## BRIEF
Filter the records below, copying out every line that contains the word "perform".
* Start DATASET ROWS *
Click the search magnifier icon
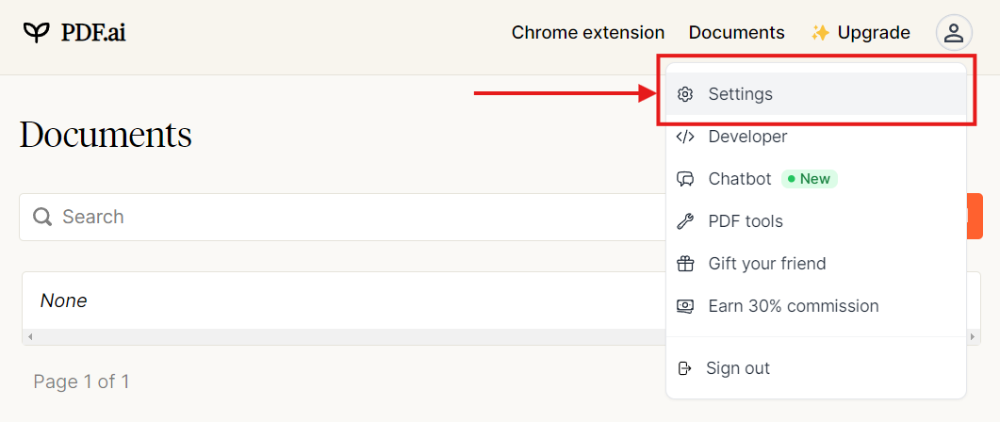(x=42, y=218)
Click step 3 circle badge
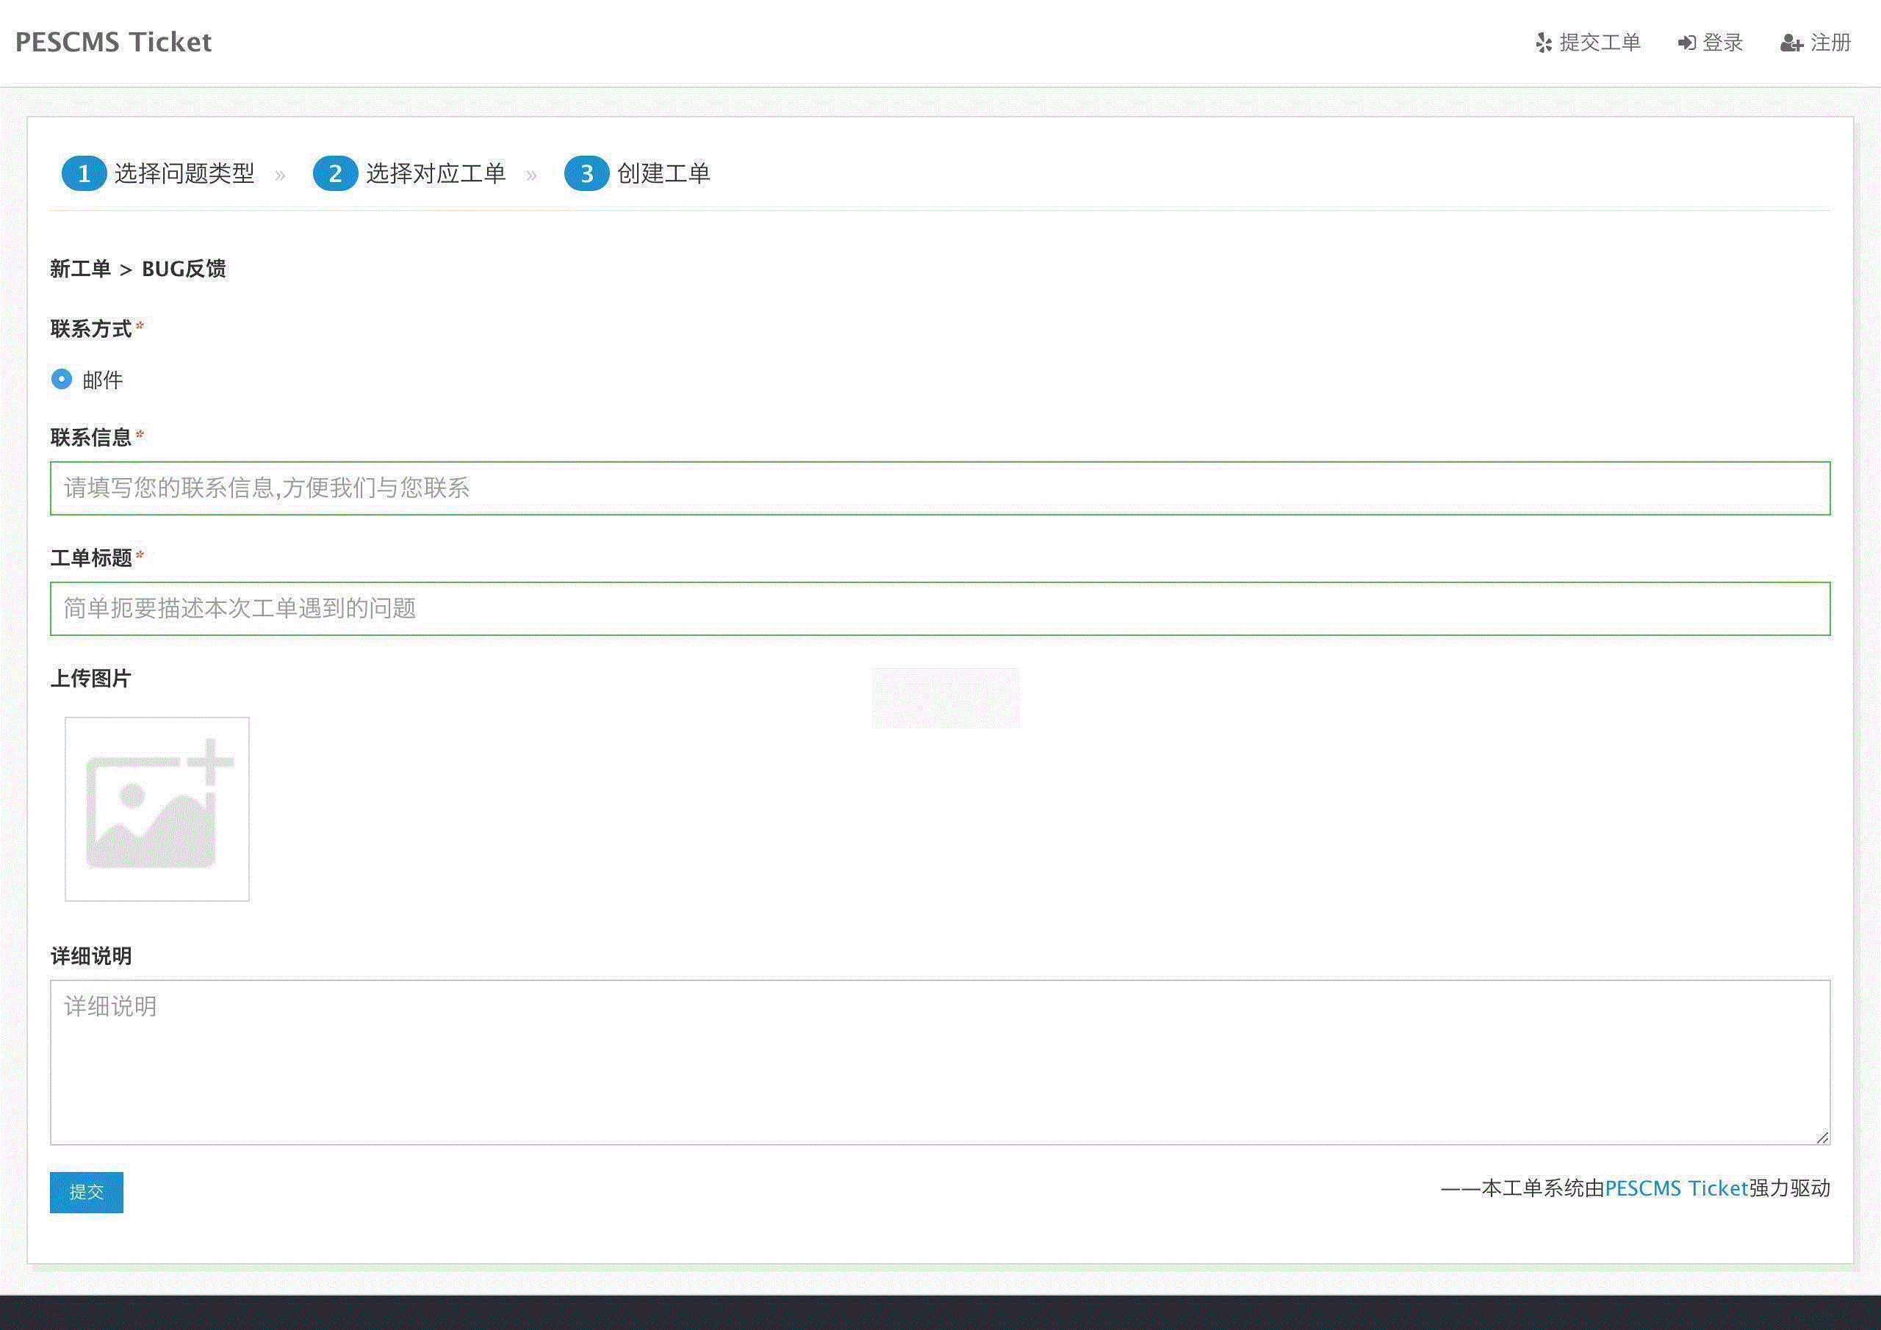 click(587, 174)
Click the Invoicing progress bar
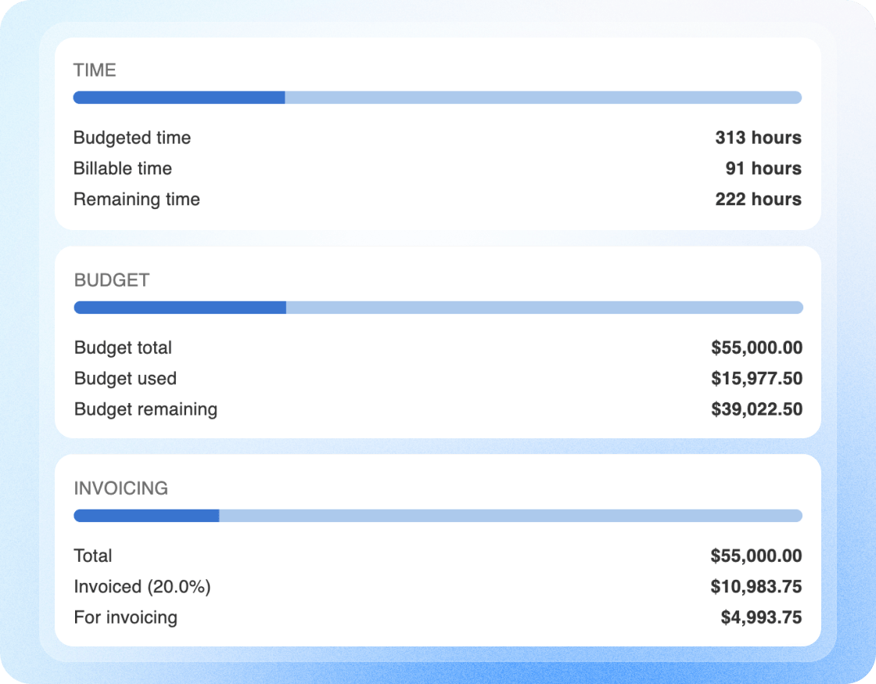876x684 pixels. click(438, 515)
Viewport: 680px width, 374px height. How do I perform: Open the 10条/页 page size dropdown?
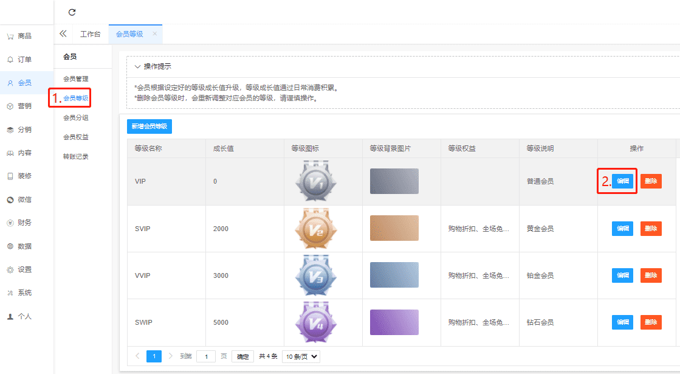(x=301, y=356)
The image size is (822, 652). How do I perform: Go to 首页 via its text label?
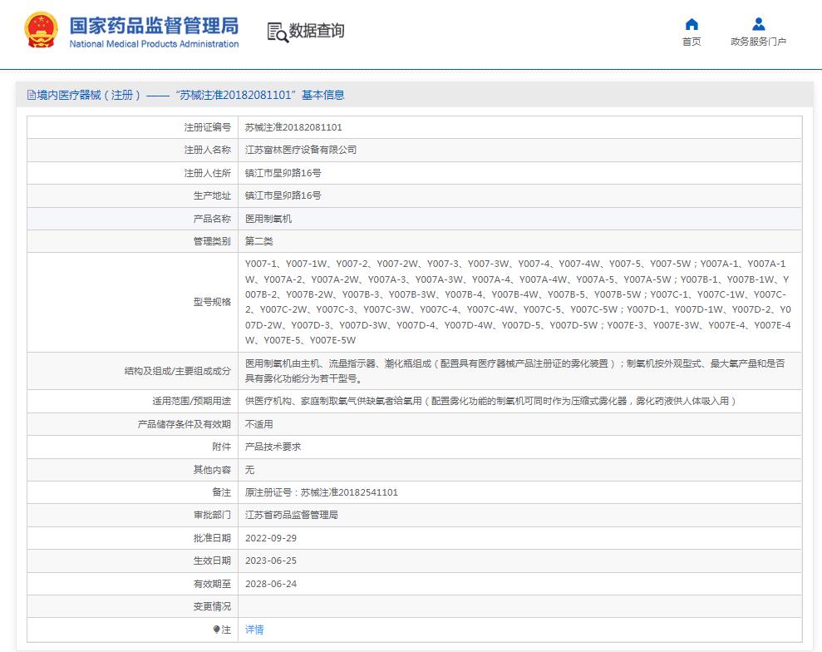point(691,42)
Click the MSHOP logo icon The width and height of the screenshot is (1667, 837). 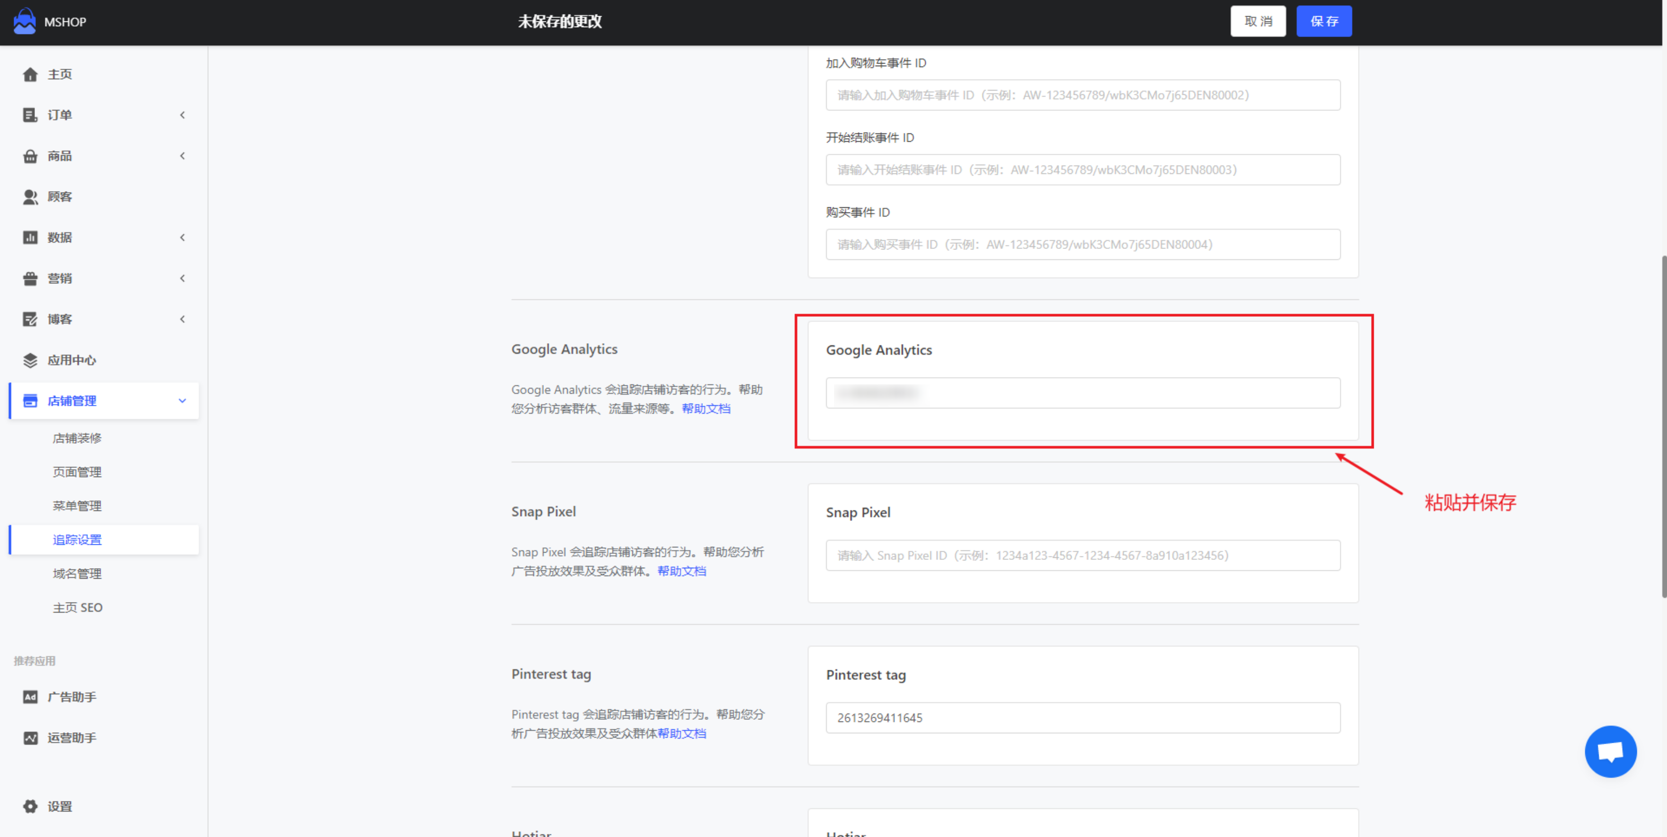[x=25, y=21]
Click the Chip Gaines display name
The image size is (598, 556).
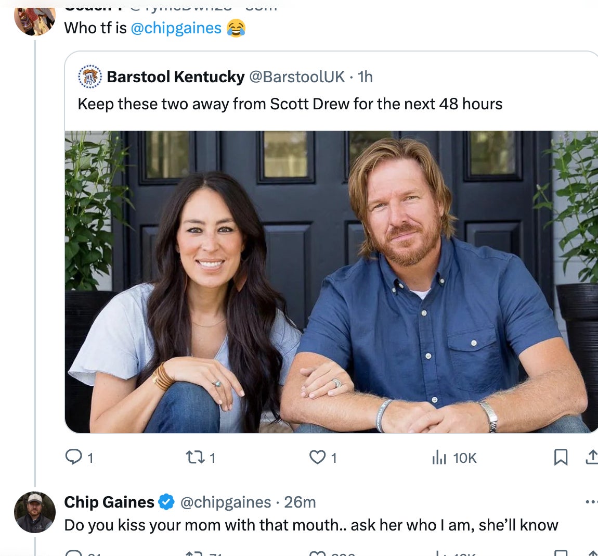click(x=109, y=502)
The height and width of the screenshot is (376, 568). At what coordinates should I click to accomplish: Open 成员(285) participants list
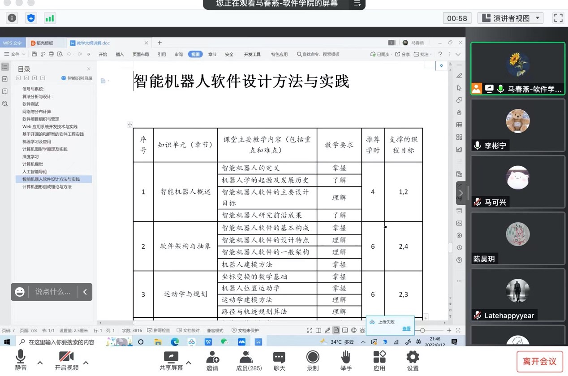pos(246,360)
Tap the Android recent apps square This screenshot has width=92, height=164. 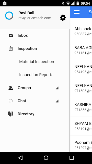(72, 158)
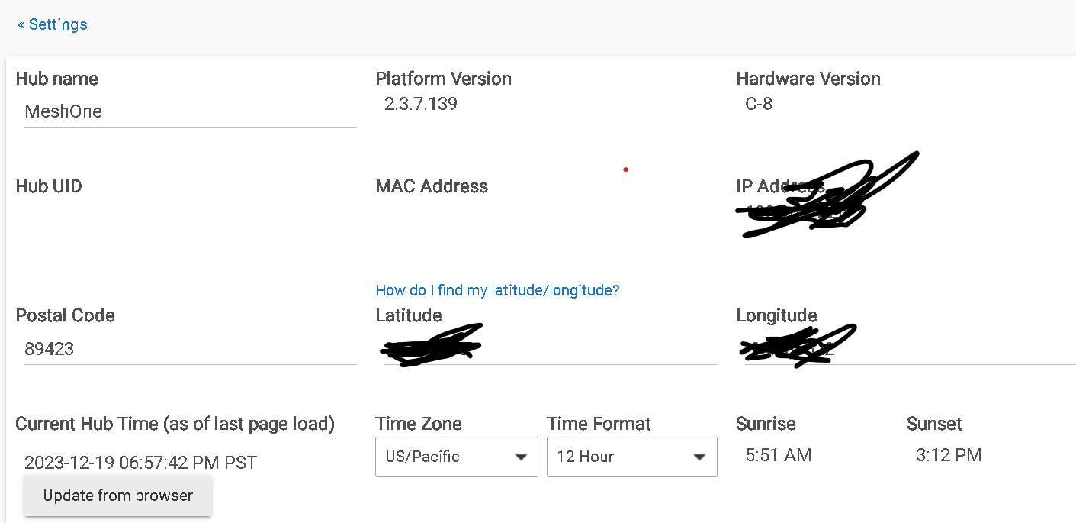Select the US/Pacific time zone combo box
This screenshot has width=1076, height=523.
(x=457, y=457)
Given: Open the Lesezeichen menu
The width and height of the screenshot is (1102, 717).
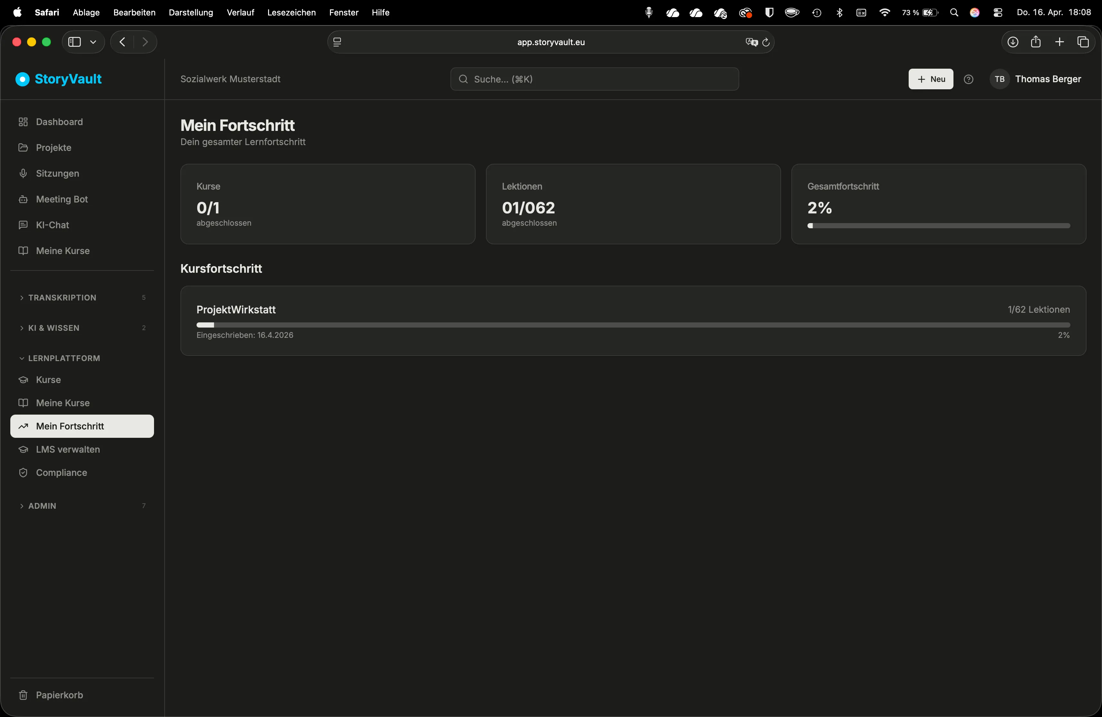Looking at the screenshot, I should 291,13.

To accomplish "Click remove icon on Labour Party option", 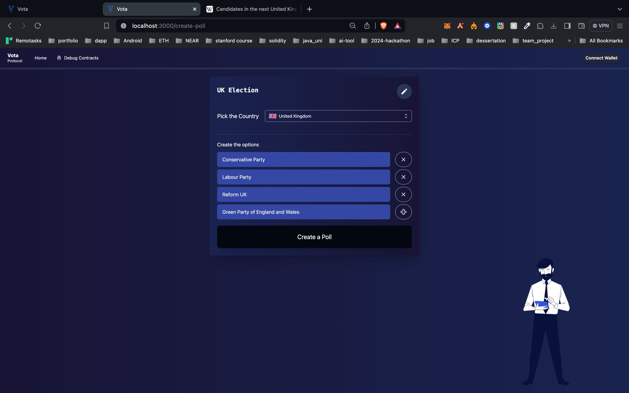I will coord(404,176).
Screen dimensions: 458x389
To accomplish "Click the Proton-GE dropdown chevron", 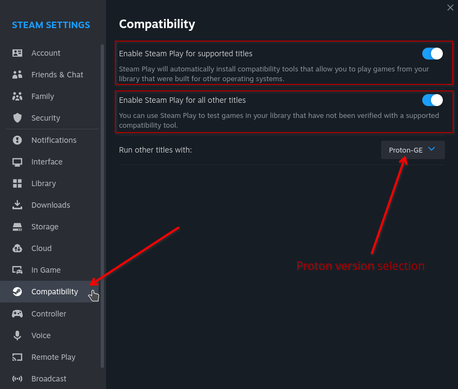I will coord(431,150).
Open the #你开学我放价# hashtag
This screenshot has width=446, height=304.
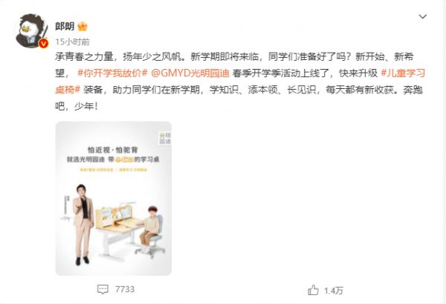pyautogui.click(x=112, y=73)
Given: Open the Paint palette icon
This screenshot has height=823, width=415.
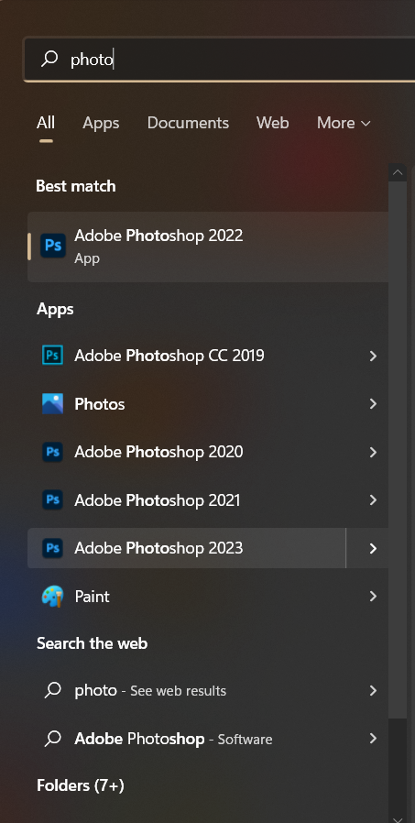Looking at the screenshot, I should click(52, 597).
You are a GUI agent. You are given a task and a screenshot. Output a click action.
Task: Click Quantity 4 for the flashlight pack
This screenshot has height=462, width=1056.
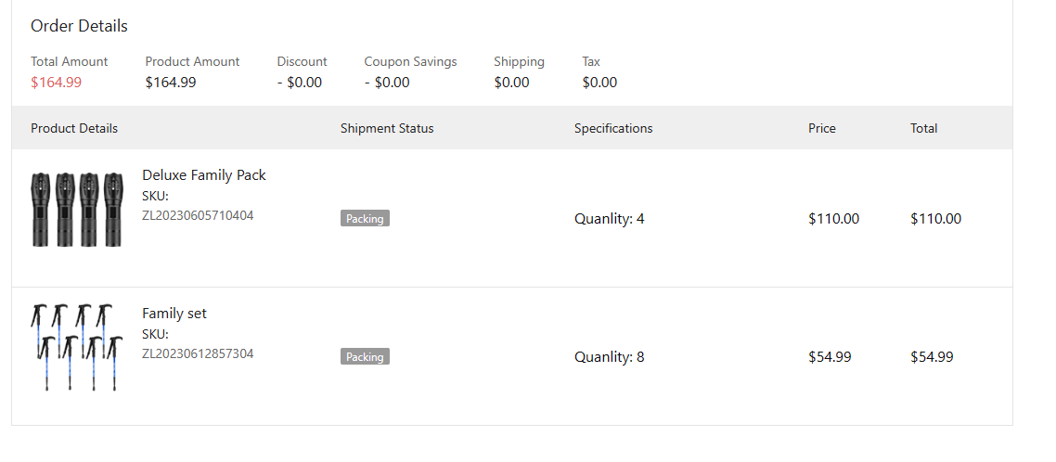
* End DATASET ROWS *
## CORRECT OUTPUT
Viewport: 680px width, 374px height. How do I perform: Open the 10条/页 page size dropdown?
The image size is (822, 652). How do I perform: Go to 首页 via its text label?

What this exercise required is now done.